Feckless Youth?

In the FAQ for this straight dope site I noted this reference:

Could you explain the term “feckless youth” and perhaps provide a more useful example and a bit of history on the term “feckless” beyond the obviously slanderous reference?

I recall it as a rather old world term meaning “indentured youth” modernized now as a tongue in cheek “non commissioned intern” or perhaps “commandeered child”.

Care to comment?

Huh? AFAIK it just means something along the lines of happy-go-lucky, careless, irresponsible or summat. Are you remembering the right word?

etc.

I think my recall fits it well.

I’m thinking 1800’s or earlier. Possibly European or English usage. It’s a term that has a rather diverse etiology, not all of which is available online.
:slight_smile:

How about “Capybara”? Now there’s a term…
Isn’t that a pig-mouse?
Marsupial or avunclark-pygmy?

No, not avuncular. Probably need a reference library for that one. I think the capybara is an avunclark-pygmy.
-Tom

Virtually every word in the English language has shifted or added meanings over its lifetime. That a word originally meant one thing is totally irrelevant today.

However, etiology still has a single primary usage as the cause or origin of disease, not causation or origin in general. The word when applied to language is etymology.

I have quite a sore throat these days. I wonder what may be its etymology. :wink:

Feckless is in the 1913 version of Webster’s Revised Unabridged Dictionary, but not the 1828 edition.

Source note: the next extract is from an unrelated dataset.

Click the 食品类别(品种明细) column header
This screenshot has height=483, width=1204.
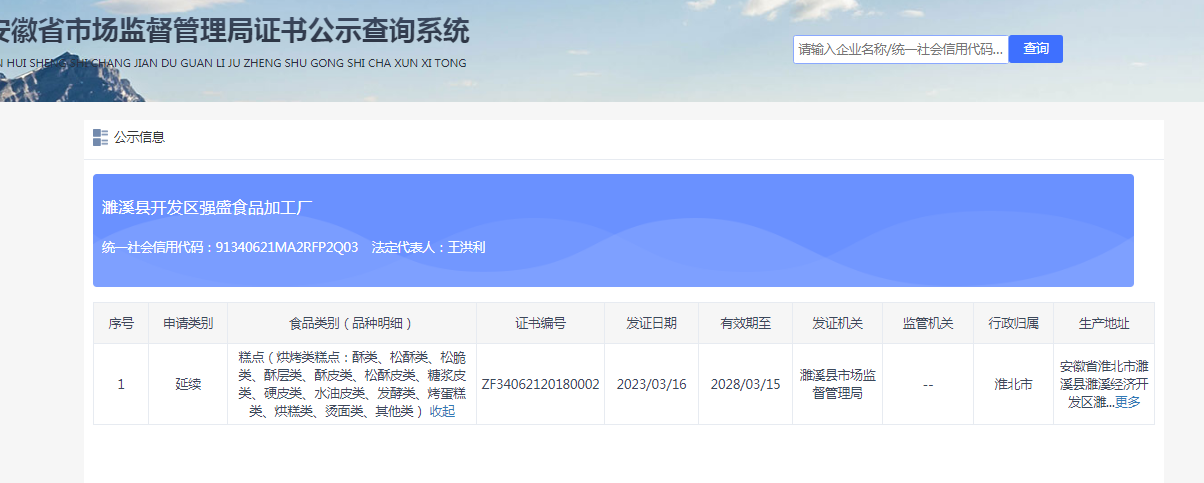coord(351,323)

According to 1000 Most Obscure Words by Norman W. Schur, the term “feckful”, meaning “strong and brawny” is listed in Robert Willan’s List of Ancient Words at Present Used in the Mountainous District of the West Riding of Yorkshire, which dates from 1811. The original root of both feckless and feckful is “feck”, a mainly Scottish and Northern English term that in turn seems to be a variant of “effect”, having lost its unstressed initial vowel.